II – Ademais, razões de justiça material, de igualdade das partes e de economia processual justificam que, deduzida oposição com reconvenção ao requerimento de injunção relativo à exigência de pagamento de transacções comerciais, o valor do pedido reconvencional se adicione ao valor do pedido inicial, determinando-se desse modo o valor da causa e, por consequência, a forma de processo a seguir.

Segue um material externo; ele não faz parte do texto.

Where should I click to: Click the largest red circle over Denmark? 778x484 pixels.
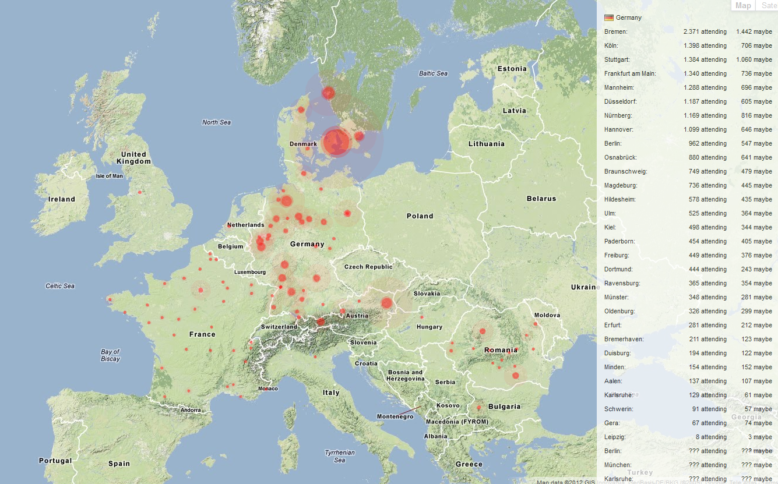[x=336, y=141]
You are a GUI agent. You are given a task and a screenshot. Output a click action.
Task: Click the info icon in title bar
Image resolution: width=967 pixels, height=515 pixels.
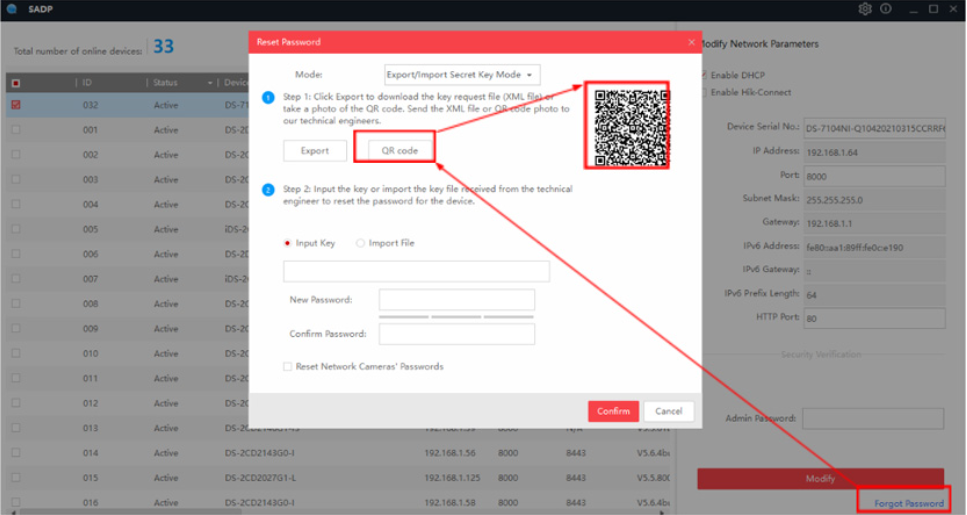pyautogui.click(x=886, y=9)
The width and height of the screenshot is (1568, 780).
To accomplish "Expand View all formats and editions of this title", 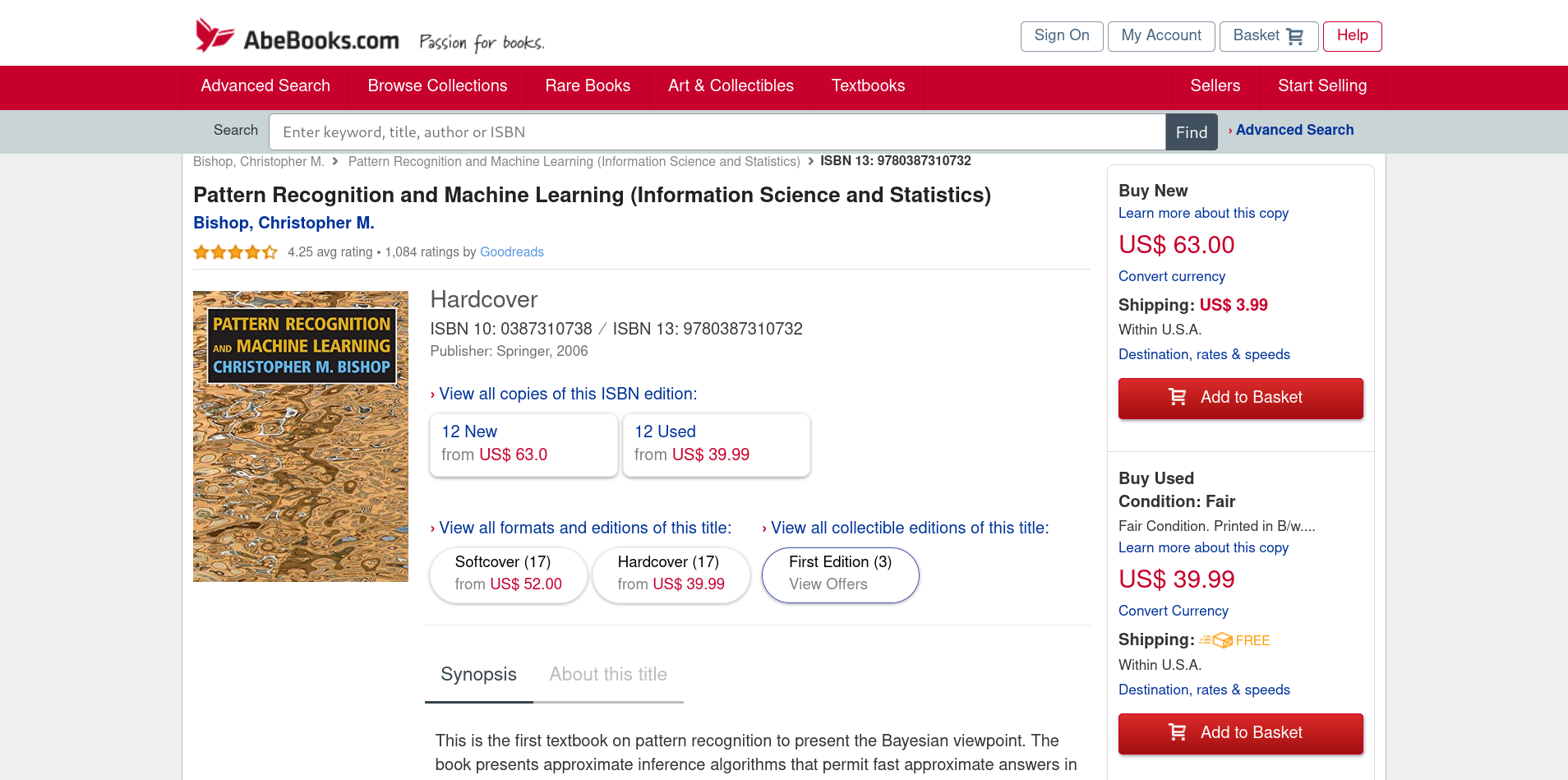I will [x=580, y=528].
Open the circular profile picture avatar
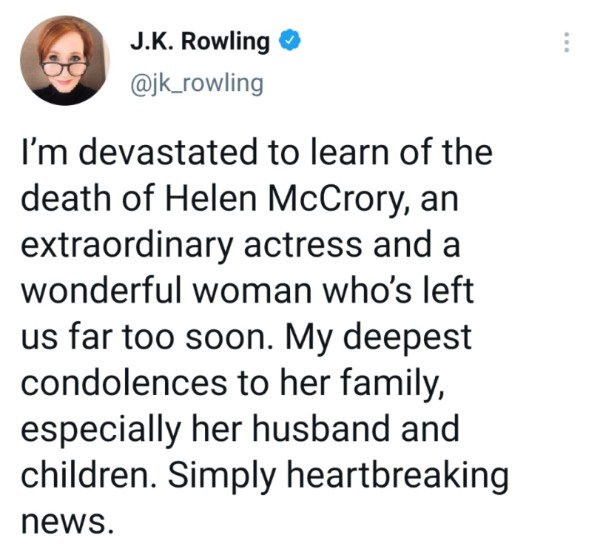This screenshot has width=600, height=555. [x=65, y=60]
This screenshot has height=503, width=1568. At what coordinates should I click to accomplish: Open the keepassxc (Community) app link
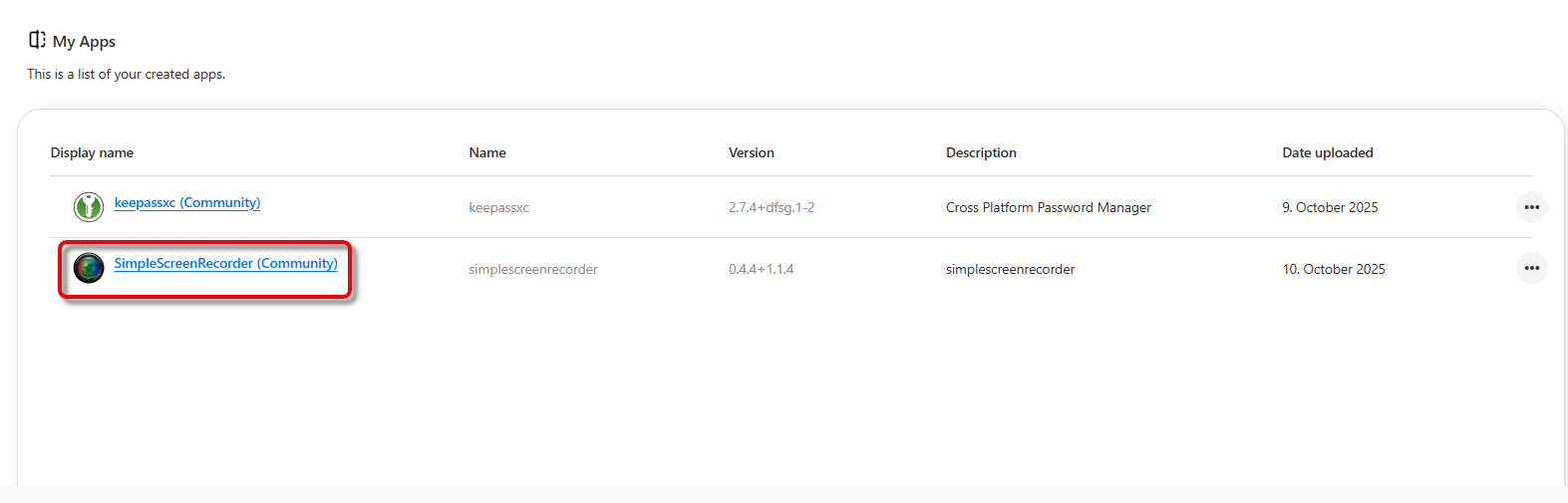click(187, 203)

III – Assim, deduzida oposição com reconvenção ao procedimento de injunção, este assume natureza jurisdicional, sendo-lhe aplicáveis as regras dos artigos 299.º e seguintes do Código de Processo Civil, pelo que estando em causa um pedido inicial e um pedido reconvencional distintos, haverá que adicionar ambos os valores e, sendo o total superior a metade do valor da alçada da Relação, o processo seguirá os trâmites da forma de processo comum.

IV – Em tal situação torna-se, desde logo, admissível a reconvenção, cumprindo ao juiz aferir da verificação dos demais requisitos legais previstos no art. 266º, n.º 2 do Código de Processo Civil.

2. Na fundamentação do acórdão afirma-se o seguinte:

"No caso em apreço, a recorrente/reconvinte formulou reconvenção em que pediu que se declare que tem um crédito sobre a recorrida/reconvinda de € 25 667,64; que se declare extinto o crédito da reconvinda, que a reconvinte reconhece, no valor de € 7 010,98; e que se condene a reconvinda no pagamento à reconvinte do montante de € 18 656,86.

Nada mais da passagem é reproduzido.